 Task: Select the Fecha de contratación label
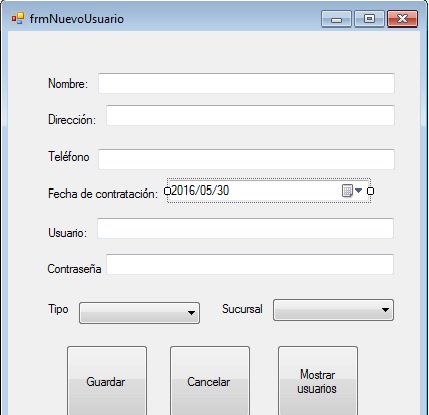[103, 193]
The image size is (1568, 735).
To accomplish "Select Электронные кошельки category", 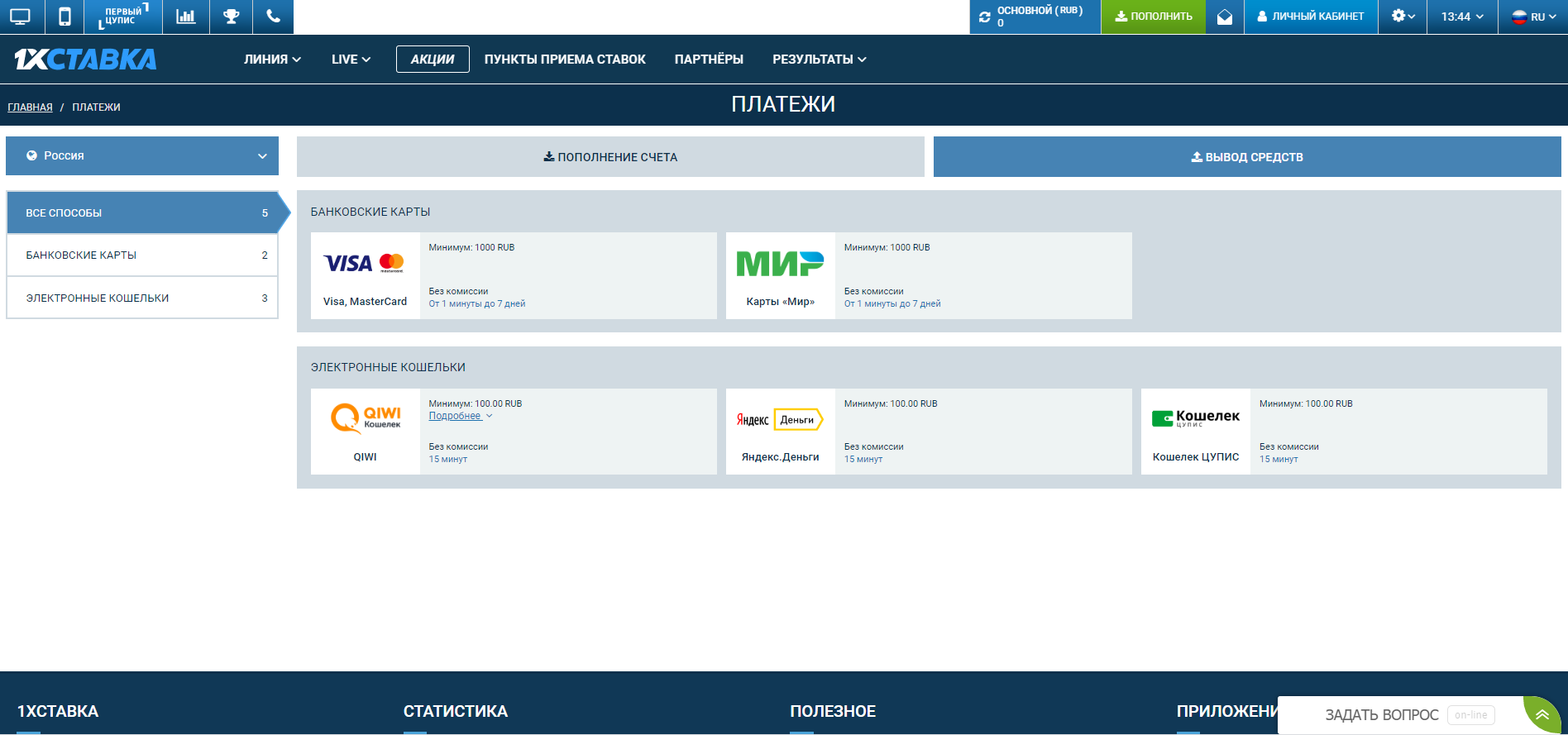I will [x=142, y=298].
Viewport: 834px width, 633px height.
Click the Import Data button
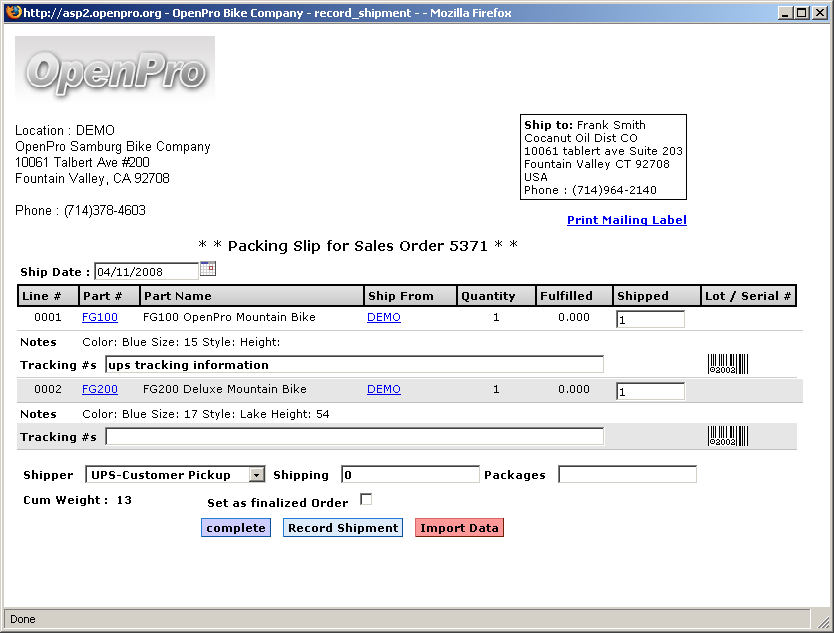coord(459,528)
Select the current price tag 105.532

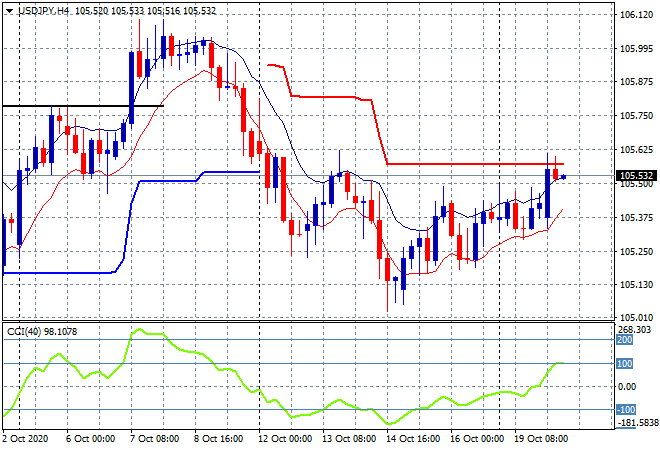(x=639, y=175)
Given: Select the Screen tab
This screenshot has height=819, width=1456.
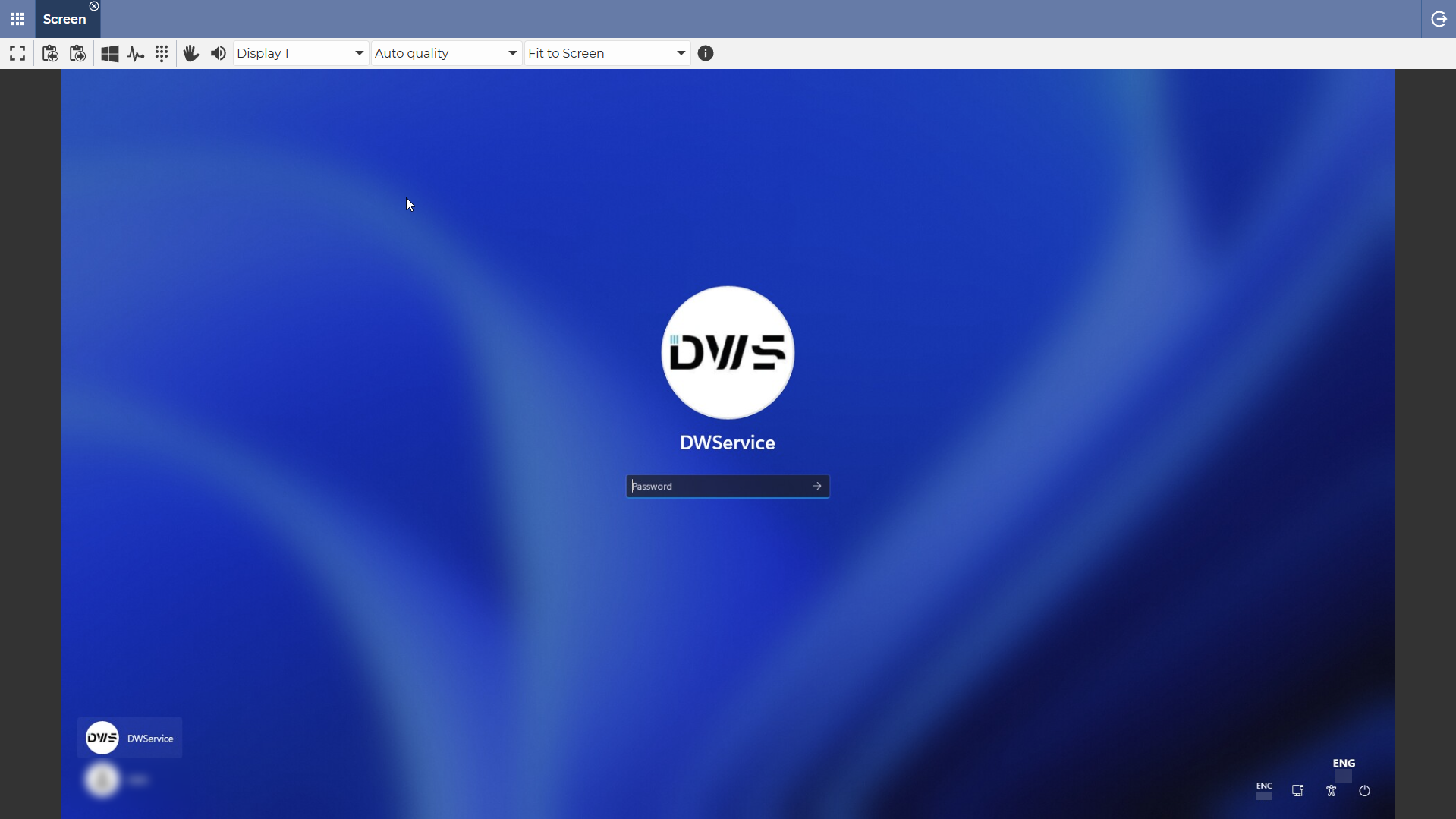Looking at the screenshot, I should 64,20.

#####

Required work: Leaving aside every picture, transcribe exactly the lines that run from the one with "Viewport: 834px width, 633px height." to the close of the listing above.

Answer box:
Viewport: 834px width, 633px height.
Click the Import Data button
coord(459,528)
Select the current price tag 105.532

(x=639, y=175)
Given: Select the Screen tab
This screenshot has height=819, width=1456.
Looking at the screenshot, I should 64,20.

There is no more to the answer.